Records from a dataset
-------

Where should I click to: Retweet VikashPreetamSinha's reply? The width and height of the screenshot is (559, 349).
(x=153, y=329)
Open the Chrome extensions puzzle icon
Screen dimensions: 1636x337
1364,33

-------

◆ Task requirements
Repeat every line of the listing above word for word, keeping the original order.

◆ Response below
Where should I click to: Retweet VikashPreetamSinha's reply? The width and height of the screenshot is (559, 349).
(x=153, y=329)
Open the Chrome extensions puzzle icon
Screen dimensions: 1636x337
1364,33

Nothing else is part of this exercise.